杜靜怡?王鋮?郭君慧?謝浩

摘要：細(xì)菌RND（resistance-nodulation-cell division）外排泵是一類由內(nèi)膜轉(zhuǎn)運蛋白、周質(zhì)融合蛋白、外膜外排蛋白組成的蛋白復(fù)合體，能夠?qū)⒖咕幬锖投喾N小分子化合物如毒素、染料、洗滌劑、脂質(zhì)、群感信號分子等排出細(xì)菌細(xì)胞外。通過影響RND外排泵的組裝和功能，可逆轉(zhuǎn)多重耐藥性的發(fā)生與防止耐藥性的發(fā)展。細(xì)菌具有多種外排泵，本文以RND外排泵為代表，介紹與其結(jié)構(gòu)以及外排藥物的轉(zhuǎn)運和調(diào)控機制的最新進(jìn)展。

關(guān)鍵詞：RND外排泵；細(xì)菌耐藥性；蛋白復(fù)合體結(jié)構(gòu)；調(diào)控機制

中圖分類號：Q735? ? ? ? 文獻(xiàn)標(biāo)志碼：A

Research progress in the structure and function of RND efflux pump

Du Jing-yi， Wang Chen， Guo Jun-hui， and Xie Hao

（School of Chemistry， Chemical Engineering， and Life Science， Wuhan 430070）

Abstract RND （resistance-nodulation-cell division） efflux pump consists of inner membrane protein， periplasmic membrane fusion protein， and outer membrane protein. It pumps out a wide spectrum of antibiotics and leads to development of multi-drug resistance of host cells. Substrates of RND efflux pump are not limited to antibiotics， but also small molecules such as toxins， dyes， lipids， and quorum sensing signals. Due to the importance of RND efflux pump in multi-drug resistance， one can affect and inhibit the assembly and function of RND efflux pump to prevent and/or reserve multidrug resistance. In this article， the important and latest research progress of the structure as well as the transportation and regulation mechanism of representative RND efflux pumps is reviewed.

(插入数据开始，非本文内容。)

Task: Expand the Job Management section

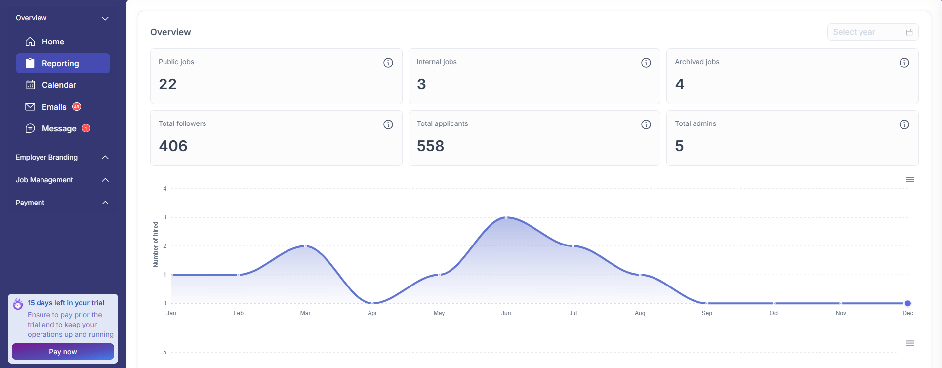Action: [105, 180]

Key words RND efflux pump; Antimicrobial resistance; Protein structure; Regulation mechanism

在過去的20年中，多重耐藥細(xì)菌的種類、數(shù)量在快速增加，危害性也日益增強，例如每年美國有高達(dá)6.3萬人因感染“超級耐藥細(xì)菌”而死亡，遠(yuǎn)超過感染艾滋病毒的死亡人數(shù)[1]。世界衛(wèi)生組織的全球監(jiān)測報告指出，如果不能有效遏制“超級細(xì)菌”在全球范圍的擴(kuò)散，由此造成的死亡人數(shù)每年超過10萬人[1]。但是新的抗菌藥物的研發(fā)緩慢，遠(yuǎn)遠(yuǎn)跟不上耐藥細(xì)菌出現(xiàn)的速度。因此，迫切需要了解細(xì)菌耐藥機制，尋找新的治療方法來對抗耐藥細(xì)菌。

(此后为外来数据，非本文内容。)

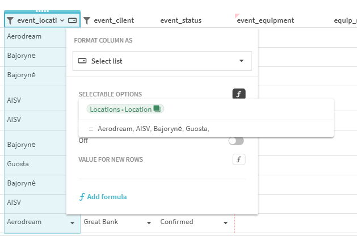
Task: Open the Great Bank cell dropdown
Action: pyautogui.click(x=149, y=223)
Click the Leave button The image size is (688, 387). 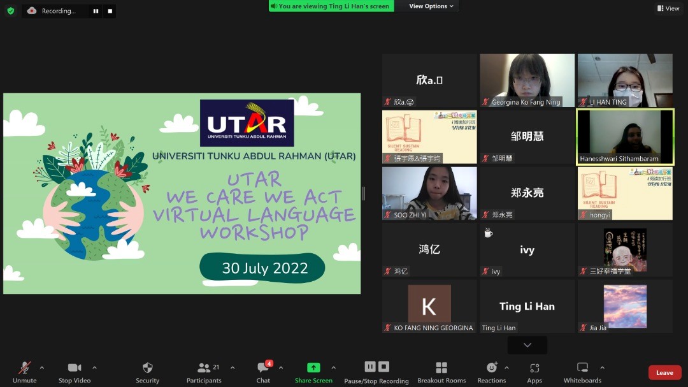click(664, 372)
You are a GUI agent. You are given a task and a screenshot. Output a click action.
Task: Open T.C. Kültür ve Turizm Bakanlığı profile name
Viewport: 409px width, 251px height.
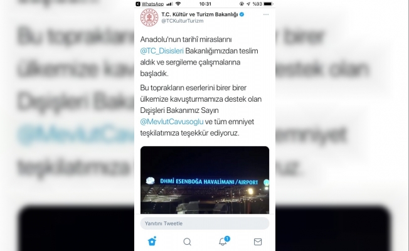199,14
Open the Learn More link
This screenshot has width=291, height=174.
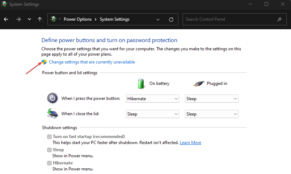click(x=190, y=143)
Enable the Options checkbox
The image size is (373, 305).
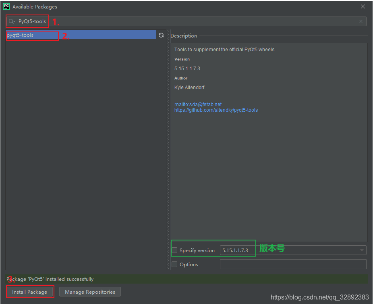(174, 264)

目前的研究表明，細(xì)菌主要通過5種機制（表1）產(chǎn)生耐藥性[2-10]，分別為：①產(chǎn)生抗菌藥物滅活酶，②干擾抗菌藥物的作用靶位，③降低細(xì)胞膜對抗菌藥物的通透性，④主動外排抗菌藥物，⑤形成生物被膜。

藥物外排泵是位于細(xì)胞膜上的蛋白復(fù)合體，可以幫助細(xì)菌將抗菌藥物排出細(xì)胞，降低其在細(xì)胞內(nèi)的濃度，在臨床中導(dǎo)致病原體對抗菌藥物表現(xiàn)出耐藥性[11]。在細(xì)菌中，主要有5類外排泵[12-13]，分別是MFS家族（major facilitator superfamily）[14]、ABC家族（ATP-binding cassette superfamily）[15]、MATE家族（multidrug and toxic compound extrusion superfamily）[16]、RND家族（resistance-nodulation-cell division superfamily）[17]和SMR家族（small multidrug resistance superfamily）[18]。其中，RND外排泵使革蘭陰性菌具有內(nèi)源耐藥性，相關(guān)的感染更加難以治療[19-20]。本文將介紹與細(xì)菌RND外排泵相關(guān)的研究進(jìn)展，主要包括RND家族成員分布、結(jié)構(gòu)特點、轉(zhuǎn)運機制、相關(guān)及潛在應(yīng)用，從而為基于RND外排泵的新型抗耐藥小分子藥物研發(fā)提供指導(dǎo)。

1 RND家族成員分布

RND蛋白家族廣泛存在于細(xì)菌、古生菌和真核生物（圖1），RND蛋白所組成的外排泵系統(tǒng)主要包括內(nèi)膜蛋白、周質(zhì)膜融合蛋白、外膜蛋白3個部分，能夠介導(dǎo)多種小分子如抗菌藥物、疏水性染料和洗滌劑的跨膜運輸[21]。以下是來源于不同菌種的幾種代表性的RND外排泵結(jié)構(gòu)及其底物（表2）。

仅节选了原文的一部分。